Unlike, say, the private development that gave rise to the Supreme Court's infamous Kelo decision, a natural-gas pipeline clearly seems to meet the Fifth Amendment's requirement that private property be taken only for a public use. But the Fifth Amendment also requires that the owner receive just compensation. And therein lies another potential minefield.
The utilities want to spend as little as possible. That might lead to cases such as the one a few years ago in Wythe County. Duke Energy offered $60,000 for some property belonging to Harold Hart and Larry Ball. They declined, the case went to court—and the jury said they actually deserved $1.8 million. Sometimes it pays to stand firm.
Then there's the question of "quick take"—a process by which the utility takes immediate possession of the property it wants, and settles up later. This keeps a project from being held up while the courts go through the regular eminent-domain process, which is more time-consuming. But it also puts the landowner at a disadvantage.

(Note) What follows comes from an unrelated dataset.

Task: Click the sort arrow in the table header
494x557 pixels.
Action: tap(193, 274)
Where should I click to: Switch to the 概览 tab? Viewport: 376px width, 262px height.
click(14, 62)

Dominion spokesman Jim Norvelle says the company cannot use the quick-take process because the legal authority for condemnation—the federal Natural Gas Act—doesn't allow it. That's true, but incomplete.
In a case several years ago, a federal district judge in Virginia granted East Tennessee Natural Gas quick-take authority anyway. As the Fourth Circuit noted in a subsequent appeal: "The [district] court acknowledged that there is no provision for immediate possession in the NGA. Nevertheless, the court held that it could 'use its equitable powers to grant early possession to ETNG in the form of a preliminary injunction.' " The Fourth Circuit then affirmed the district-court ruling.
In short, if Dominion chose to seek the power of quick take, it could probably get it.
That's not likely to come up for a while, if it ever does. The condemnation power is irrelevant if the pipeline does not get a green light from the Federal Energy Regulatory Commission—and that will take a couple of years. But it never hurts to think about what lies just over the horizon.